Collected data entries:
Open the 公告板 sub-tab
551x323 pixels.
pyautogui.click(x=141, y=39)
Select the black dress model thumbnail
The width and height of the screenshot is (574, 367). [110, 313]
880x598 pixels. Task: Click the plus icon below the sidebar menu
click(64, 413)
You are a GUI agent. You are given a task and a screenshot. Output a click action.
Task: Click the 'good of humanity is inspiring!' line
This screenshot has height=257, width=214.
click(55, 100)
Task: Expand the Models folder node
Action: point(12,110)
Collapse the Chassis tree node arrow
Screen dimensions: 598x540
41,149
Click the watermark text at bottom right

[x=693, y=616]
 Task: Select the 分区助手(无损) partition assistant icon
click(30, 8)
...
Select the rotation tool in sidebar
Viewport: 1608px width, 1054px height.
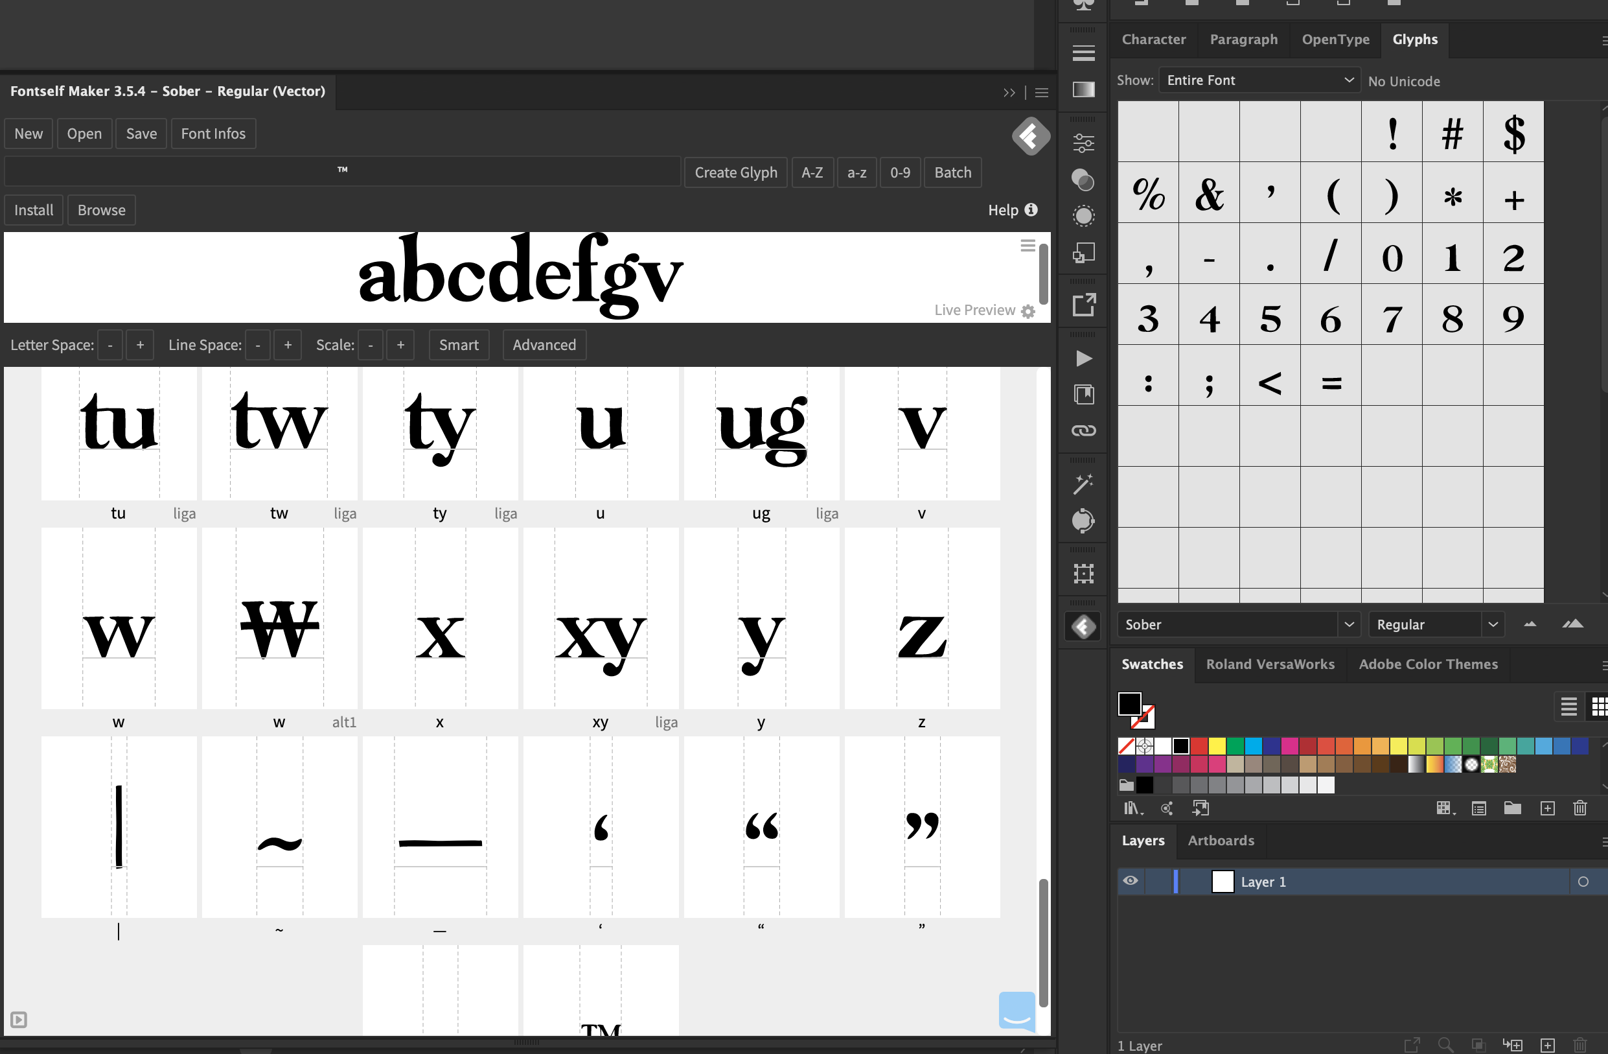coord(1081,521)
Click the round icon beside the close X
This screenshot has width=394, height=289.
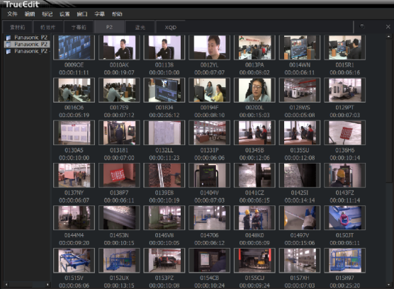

EXERCISE GOAL
Of the entries above, transcribe exactly those lines that fall between the line containing "Open the 公告板 sub-tab" and the line containing "You are a GUI", together with those two lines.

SOLUTION
Open the 公告板 sub-tab
551x323 pixels.
pyautogui.click(x=141, y=39)
Select the black dress model thumbnail
The width and height of the screenshot is (574, 367). [110, 313]
880x598 pixels. Task: Click the plus icon below the sidebar menu
click(64, 413)
You are a GUI agent. You are given a task and a screenshot. Output a click action.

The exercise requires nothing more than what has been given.